■ **To do**
Identify each line below that contains the word "Task", and copy it out.
**********
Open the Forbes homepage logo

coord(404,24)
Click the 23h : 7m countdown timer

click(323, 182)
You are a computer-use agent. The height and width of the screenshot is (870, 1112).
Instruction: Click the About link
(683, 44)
**********
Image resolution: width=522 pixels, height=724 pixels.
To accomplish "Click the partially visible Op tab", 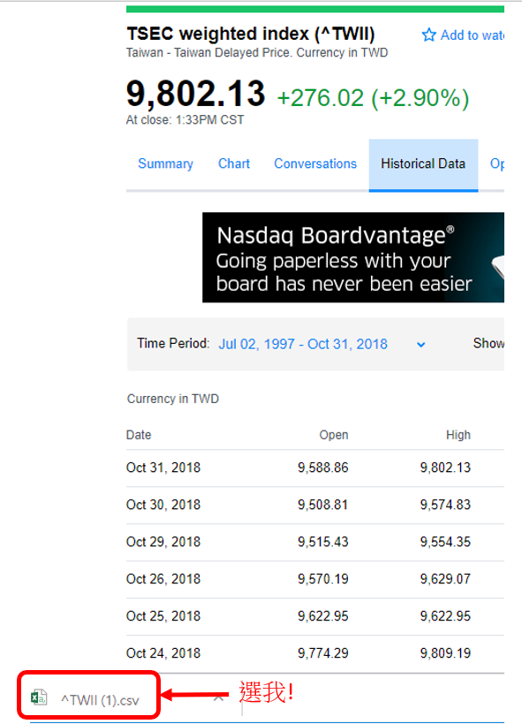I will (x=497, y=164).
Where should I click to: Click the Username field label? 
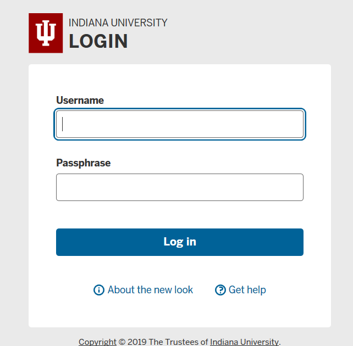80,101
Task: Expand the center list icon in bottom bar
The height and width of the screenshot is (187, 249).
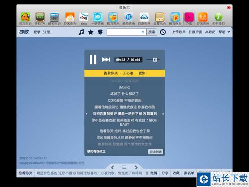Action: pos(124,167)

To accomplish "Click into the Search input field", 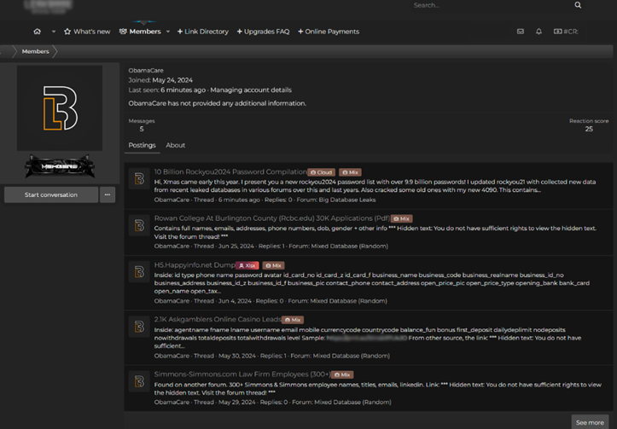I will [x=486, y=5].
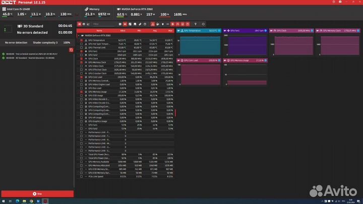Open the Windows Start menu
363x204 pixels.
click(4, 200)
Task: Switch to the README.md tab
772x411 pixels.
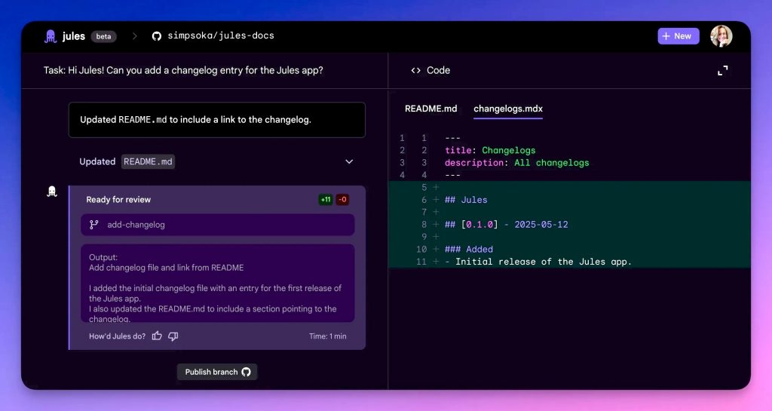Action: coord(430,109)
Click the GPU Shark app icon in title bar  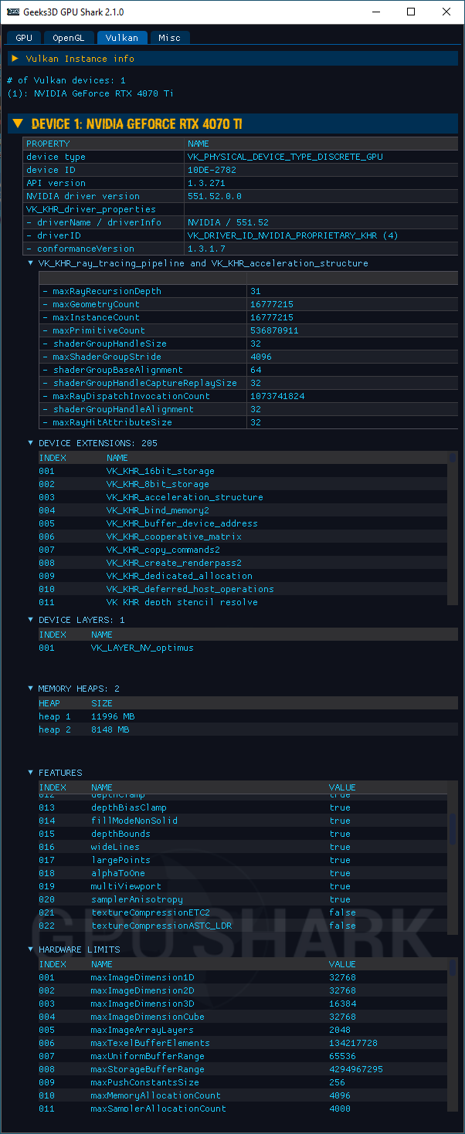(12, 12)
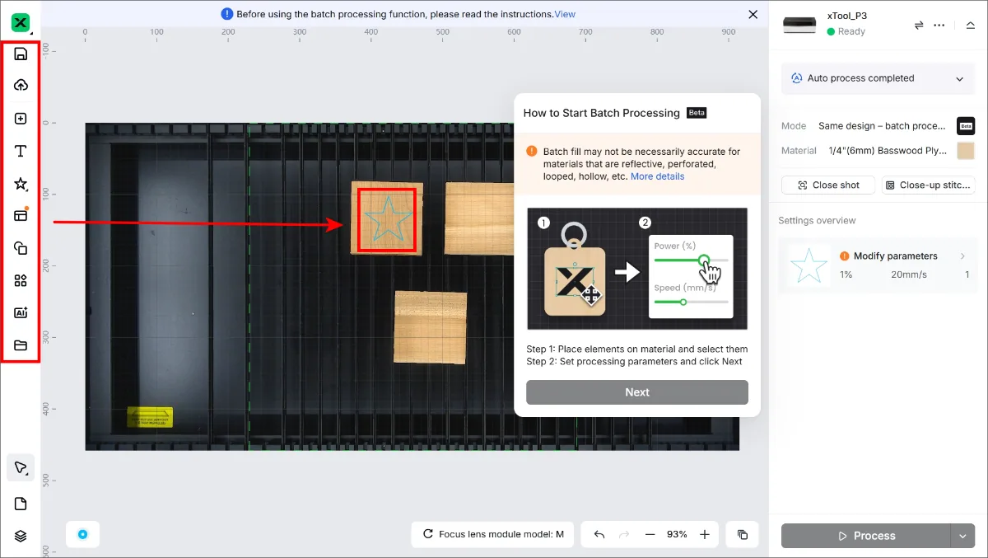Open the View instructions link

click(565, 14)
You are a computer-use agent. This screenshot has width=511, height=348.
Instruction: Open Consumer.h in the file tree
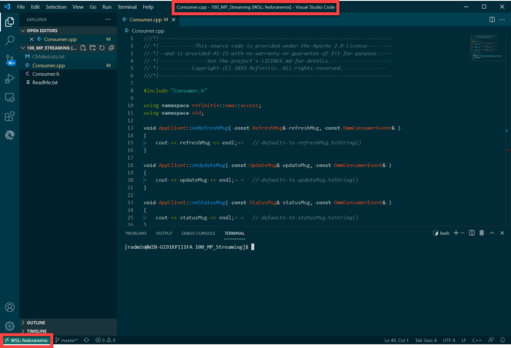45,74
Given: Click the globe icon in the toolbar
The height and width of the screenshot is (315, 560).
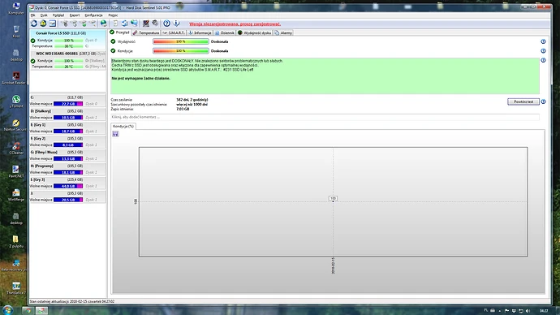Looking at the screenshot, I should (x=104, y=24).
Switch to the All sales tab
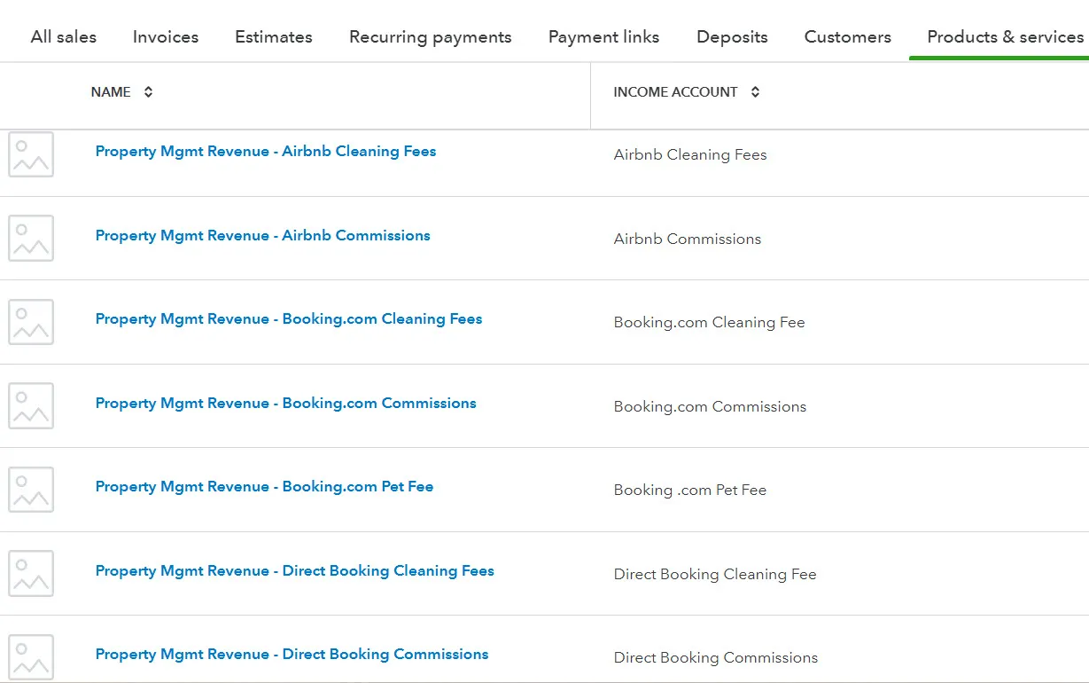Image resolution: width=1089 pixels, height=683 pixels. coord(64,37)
**********
■ **Solved problem**
Task: Expand the center list icon in bottom bar
Task: Switch to the README.md tab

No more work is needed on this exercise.